▶ **SET TASK 1**: In the text on school councils in Myanmar, what is the highest position a student can be elected to?
▶ **SET TASK 2**: Pick up the text on school councils in Myanmar after its last sentence and keep writing it.

▶ **EXCERPT PROVIDED**:

School Council (; abbreviated as SC) is a feature in public schools and education colleges in Myanmar. It is the system of teacher-student joint council with House system under the control of the government, in which all the students and teachers of a school or an education college have to participate, and the principal take the highest position. The School Councils are formed under the order and regulation of Myanmar government's Ministry of Education, Department of Basic Education. A School Council comprises five houses. Secretary is the highest position that a student can be elected. Vice-chairman is the highest position that a teacher can be elected. The highest position; the chairman is only for the headmaster/headmistress or the principal.

The School Council had been mandatorily formed since Ne Win's reign with various structures in each school. In June and July 2013, school councils were reorganized, with many activities and the aim to build Democracy inside classes and schools.

In the first week of a new academic year, students are allocated to five Houses (), either randomly or by drawing lots or by the management of the teacher.
Each of the houses has a colour and the formal name named after a king or a hero. But there is no specific uniform for houses. The houses are often called informally by their colours colloquially. 
Members of each of the five houses usually have to do duties, such as sweeping, on each weekdays that their house is assigned.

Usually, the houses have to compete with one another in many aspects. The flags of the houses are flied on the right  side of the bar attached to the flag pole, with the flag of house that has highest score at the highest position and the flag of house that has lowest score at the lowest position.

History

In Basic Education schools, the Students Council had been organized since the Socialist Era. The houses competed in cleaning, sports, etc., and had been very active, but later, the group activities became weak because of the examination-based education system.

Current reorganization 
The Ministry of Education planned to reorganized the school councils before July 2013. The reorganized school council would have a general secretary, the houses' leaders, and even student representatives. The Ministry hoped that the school council would help students to learn leadership skills and improve personality, and would strengthen the unity of  students.

Purposes of formation of the Student Council

The five houses and duty-days
(Originally, there were only four houses, but a new house was added later to become five houses.)

During the three Vassa months (ဝါတွင်း ;Wa Twin), Blasic   Education schools (public schools) close on Uposatha Days(ဥပုသ်နေ့ ;Uputh Ne); 8th Waxing Days, Full Moon Days, 8th Wanning Days and New Moon Days on Myanmar Calendar, and open on the following Saturday as substitution, unless an Uposatha Day coincide with a Saturday, Sunday or public holiday. In this case, the house assigned on the Uposatha Day is assigned on the following Saturday as substitution.

▶ **DATA LISTING**:
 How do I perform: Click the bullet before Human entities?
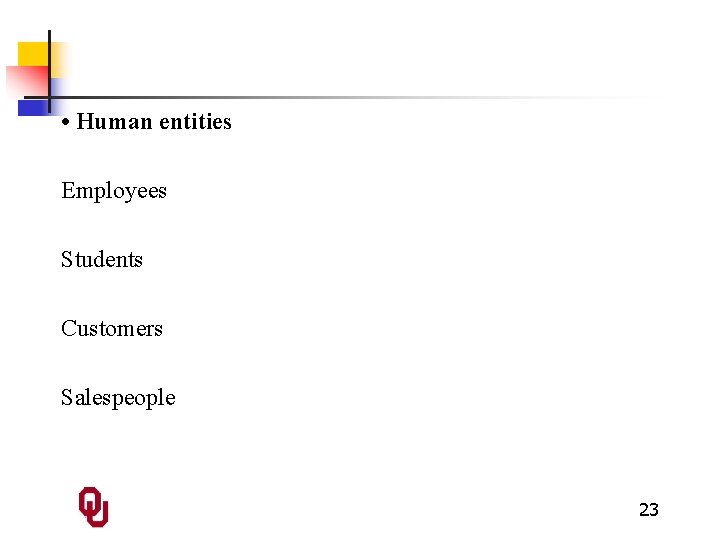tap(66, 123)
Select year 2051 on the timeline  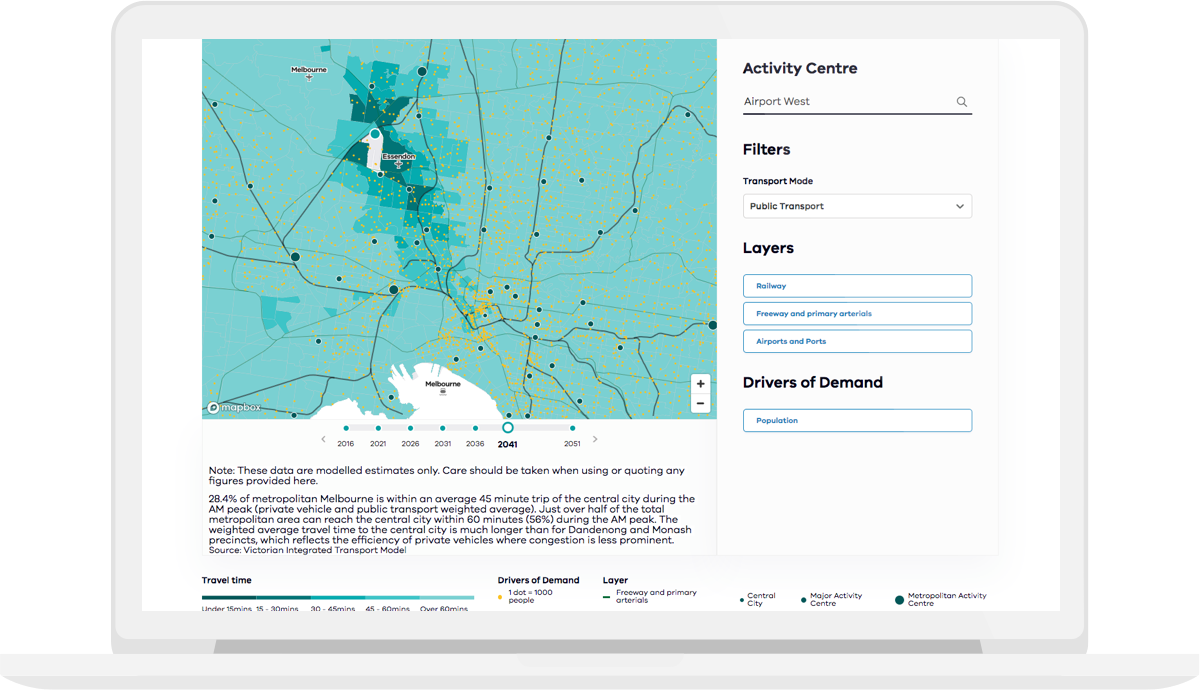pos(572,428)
...
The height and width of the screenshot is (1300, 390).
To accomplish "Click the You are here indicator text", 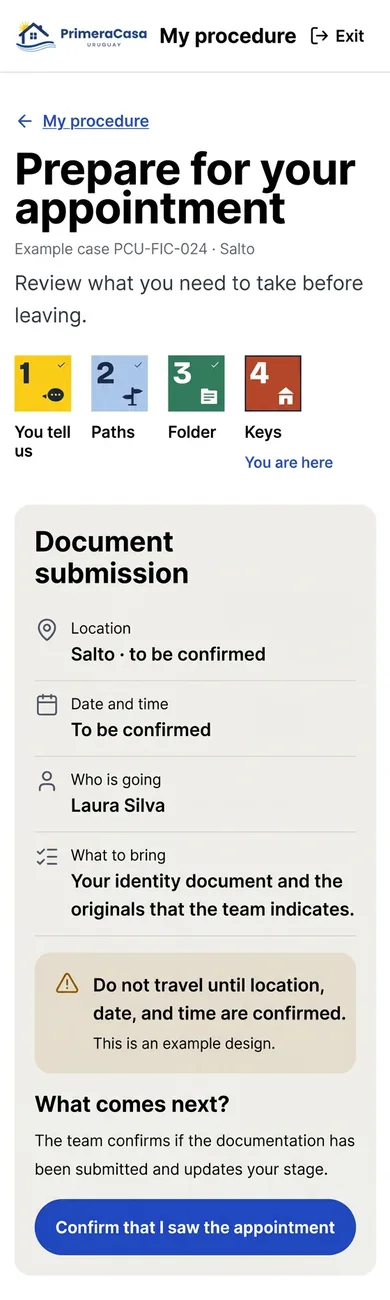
--
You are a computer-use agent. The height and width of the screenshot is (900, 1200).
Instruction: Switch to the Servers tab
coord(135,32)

▶ **TASK RESULT 1**: Secretary.

▶ **TASK RESULT 2**:
Structure

The School Council of a school is formed by all the students and teachers of that school, led by an executive committee with elected students and teachers and non-elected chairman the principal.

Students 

The five houses of the School Council are formed in every class of every standard of the whole of a school. In each class, a captain is elected for each house, and among the five house captains, the competent one has to serve both the class house captain duty and the class monitor duty, jointly.

Teachers 

All the teachers of the whole of a school have to become the members of the five houses in such a way as for every house has equal number of teachers, and each teacher-in-charge of each house is elected by voting.

The Executive Committee 

Different schools have different number of students so have different number of classes in each standard.
But the number of members in the executive committee of the School Council of a Basic Education Middle School or a Basic Education High School is fixed to a number.
It seems that the executive committee is not formed in the School Council of a Basic Education Primary School. Also even in a BEMS or a BEHS the executive committee members are not elected from primary school standards.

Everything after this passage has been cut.